Kontrakty w najbardziej prestiżowych rozgrywkach zapewniają sportowcom miliony dolarów, a w zamian wiążą ich z danym pracodawcą na przynajmniej kilka lat. To prosta zależność, której nie trzeba nikomu tłumaczyć. Ale – szczególnie w ostatnich latach – nie dotyczy ona supergwiazd NBA. Nastały czasy, w których zawodnicy jak Damian Lillard czy James Harden sami decydują, czy chcą grać w danym miejscu czy już nie bardzo.
NBA co sezon zrzesza niespełna pięciuset koszykarzy, którzy mają pełne prawo czuć się wybrańcami, sportowcami, którzy trafili do ziemi obiecanej. Nawet jeśli operują na tak zwanej „umowie minimalnej”, wciąż do ich konta bankowego wpada siedmiocyfrowa kwota. A gdy zaczną się wyróżniać, mają pełne prawo oczekiwać, że zaczną zarabiać ponad dziesięć milionów dolarów rocznie. To świat pełen pieniędzy.
Nie bierze się to oczywiście z niczego. NBA wytwarza niewyobrażalne zyski, których część po prostu musi przechodzić na postacie generujące największe zainteresowanie i napędzające całą zabawę, czyli zawodników. Nie ma co też ukrywać, że kilkudziesięcioletnie starania ligi, aby amerykańskie rozgrywki zyskały status globalnych, przyniosły zamierzony efekt. Dlatego obecnie w NBA zarabia się znacznie więcej niż w XX wieku. Ba, znacznie więcej niż jeszcze przed 2016 rokiem, kiedy kontakty graczy poszły drastycznie w górę.
Co z tego mają jednak właściciele klubów? Oczywiście sami zarabiają na biznesie, jakim jest NBA, a płacąc zawodnikom grube miliony, mają prawo oczekiwać, że ci będą dla nich… grać w koszykówkę. Prawda? No właśnie, nie do końca.
W ostatnich kilkunastu latach jesteśmy świadkami tak zwanego „player movement”. W telegraficznym skrócie: zawodnicy zyskują coraz większą władzę i przywileje. Mogą już nie tylko za pośrednictwem menadżera, podkreślać, że nie czują się dobrze w danym miejscu. Ale są w stanie być w swoich żądaniach bardzo transparentni (nawet kiedy regulamin NBA zabrania mówienia na forum o chęci zmiany pracodawcy). Ba, często nawet komunikują, do jakiego dokładnie klubu chcą trafić.
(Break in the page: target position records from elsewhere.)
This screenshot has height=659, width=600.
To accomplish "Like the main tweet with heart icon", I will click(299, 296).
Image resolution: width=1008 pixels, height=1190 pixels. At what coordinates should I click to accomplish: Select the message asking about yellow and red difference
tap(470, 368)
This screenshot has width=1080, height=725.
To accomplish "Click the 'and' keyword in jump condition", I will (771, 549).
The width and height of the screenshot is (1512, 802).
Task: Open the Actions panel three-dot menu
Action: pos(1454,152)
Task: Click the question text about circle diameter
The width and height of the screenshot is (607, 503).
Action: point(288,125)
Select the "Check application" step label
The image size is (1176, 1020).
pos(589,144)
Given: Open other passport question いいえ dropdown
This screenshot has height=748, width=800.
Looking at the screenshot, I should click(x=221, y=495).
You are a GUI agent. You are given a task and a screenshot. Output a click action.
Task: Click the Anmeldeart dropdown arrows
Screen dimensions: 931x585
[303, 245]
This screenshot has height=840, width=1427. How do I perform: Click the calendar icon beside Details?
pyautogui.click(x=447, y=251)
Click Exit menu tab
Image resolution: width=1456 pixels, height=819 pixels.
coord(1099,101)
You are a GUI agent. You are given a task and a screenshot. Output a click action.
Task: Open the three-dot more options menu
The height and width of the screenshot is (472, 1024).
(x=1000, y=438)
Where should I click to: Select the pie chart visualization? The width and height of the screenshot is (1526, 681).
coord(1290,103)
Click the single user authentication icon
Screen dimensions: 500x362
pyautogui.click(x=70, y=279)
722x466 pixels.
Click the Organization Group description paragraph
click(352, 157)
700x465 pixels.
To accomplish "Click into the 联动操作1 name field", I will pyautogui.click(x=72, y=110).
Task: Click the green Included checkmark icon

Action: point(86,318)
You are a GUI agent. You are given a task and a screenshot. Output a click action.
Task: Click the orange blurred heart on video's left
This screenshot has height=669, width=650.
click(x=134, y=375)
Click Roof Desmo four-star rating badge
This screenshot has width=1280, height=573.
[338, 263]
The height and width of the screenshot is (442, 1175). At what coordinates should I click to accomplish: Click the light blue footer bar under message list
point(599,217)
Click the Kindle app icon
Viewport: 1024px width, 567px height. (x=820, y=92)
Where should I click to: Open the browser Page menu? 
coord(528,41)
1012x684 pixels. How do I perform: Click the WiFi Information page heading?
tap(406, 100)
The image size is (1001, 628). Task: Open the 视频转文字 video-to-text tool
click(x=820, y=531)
Na ten temat wypowiadał się ostatnio w swoim podcaście Bill Simmons, czołowy sportowy dziennikarz od spraw NBA:
– W starych czasach mówiło się: to jest biznes. Nigdy nie wiesz, gdzie i kiedy zostaniesz wytransferowany. I to nie było fajne. Potem przeszliśmy do sytuacji, w której zawodnicy też mieli trochę władzy. A teraz kluby i zawodnicy dzielą ją mniej więcej po równo.
Co prawda nie zawsze wszystko przebiega gładko. Damian Lillard, wieloletnia gwiazda Portland Trail Blazers, transferu zażądał na początku lipca. Potem mówiło się, że chce trafić do tylko jednego zespołu, czyli Miami Heat. Ale ostatecznie, po kilku miesiącach, został zawodnikiem innej ekipy, czyli Milwaukee Bucks. Jego życzenie zostało spełnione, ale nie w stu procentach. Inna sprawa, że Bucks to też bardzo mocny zespół, więc Lillard nie miał raczej prawa do narzekań.
Tegi typu historia nie jest niczym nowym. Zastanówmy się: kiedy tak naprawdę zawodnicy NBA zaczęli mieć niemal pełną kontrolę nad tym, w jakim klubie będą grać?
Miał być Pluton, były mistrzostwa w Los Angeles
Kobe Bryant oczywiście nie został pierwszym graczem w historii NBA, który zażądał transferu, ale to, co zrobił, przypomina nieco współczesne działania gwiazd najlepszej ligi świata. W 2007 roku koszykarz Los Angeles Lakers otwarcie, w wywiadzie ze Stephenem A. Smithem, przyznał, że chce odejść z klubu. Użył wtedy kultowego już stwierdzenia, że „wolałby grać na Plutonie”.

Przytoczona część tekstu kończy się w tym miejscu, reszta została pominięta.